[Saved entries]
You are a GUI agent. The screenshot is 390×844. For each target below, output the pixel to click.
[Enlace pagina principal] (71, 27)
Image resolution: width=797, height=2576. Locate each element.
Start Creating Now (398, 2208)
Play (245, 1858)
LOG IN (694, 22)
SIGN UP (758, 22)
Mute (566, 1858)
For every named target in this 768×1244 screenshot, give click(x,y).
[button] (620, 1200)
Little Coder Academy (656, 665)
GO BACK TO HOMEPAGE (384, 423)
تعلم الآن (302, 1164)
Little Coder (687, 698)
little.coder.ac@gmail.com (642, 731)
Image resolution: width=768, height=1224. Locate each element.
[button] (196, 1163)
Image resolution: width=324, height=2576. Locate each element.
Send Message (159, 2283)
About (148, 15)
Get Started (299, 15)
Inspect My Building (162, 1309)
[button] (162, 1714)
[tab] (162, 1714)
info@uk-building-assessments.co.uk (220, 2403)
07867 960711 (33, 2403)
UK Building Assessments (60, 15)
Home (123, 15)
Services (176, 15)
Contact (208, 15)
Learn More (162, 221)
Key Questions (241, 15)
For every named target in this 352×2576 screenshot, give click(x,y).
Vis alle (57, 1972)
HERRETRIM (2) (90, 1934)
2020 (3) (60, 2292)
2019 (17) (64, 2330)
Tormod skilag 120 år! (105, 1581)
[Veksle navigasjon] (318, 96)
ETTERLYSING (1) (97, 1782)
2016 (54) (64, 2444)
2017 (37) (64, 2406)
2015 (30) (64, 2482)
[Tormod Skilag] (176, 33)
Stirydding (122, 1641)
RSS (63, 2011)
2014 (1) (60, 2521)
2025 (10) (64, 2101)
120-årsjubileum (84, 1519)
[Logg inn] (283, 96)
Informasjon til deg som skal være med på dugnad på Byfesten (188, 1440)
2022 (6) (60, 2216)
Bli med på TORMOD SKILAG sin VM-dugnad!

- **Exercise brief**
What you return should be exactly the lines above, starting at the one with "GO BACK TO HOMEPAGE (384, 423)" and ending at the one with "2017 (37) (64, 2406)", and nothing else.

- **Answer box**
GO BACK TO HOMEPAGE (384, 423)
تعلم الآن (302, 1164)
Little Coder (687, 698)
little.coder.ac@gmail.com (642, 731)
Image resolution: width=768, height=1224. Locate each element.
[button] (196, 1163)
Image resolution: width=324, height=2576. Locate each element.
Send Message (159, 2283)
About (148, 15)
Get Started (299, 15)
Inspect My Building (162, 1309)
[button] (162, 1714)
[tab] (162, 1714)
info@uk-building-assessments.co.uk (220, 2403)
07867 960711 (33, 2403)
UK Building Assessments (60, 15)
Home (123, 15)
Services (176, 15)
Contact (208, 15)
Learn More (162, 221)
Key Questions (241, 15)
For every named target in this 352×2576 screenshot, give click(x,y).
Vis alle (57, 1972)
HERRETRIM (2) (90, 1934)
2020 (3) (60, 2292)
2019 (17) (64, 2330)
Tormod skilag 120 år! (105, 1581)
[Veksle navigasjon] (318, 96)
ETTERLYSING (1) (97, 1782)
2016 (54) (64, 2444)
2017 (37) (64, 2406)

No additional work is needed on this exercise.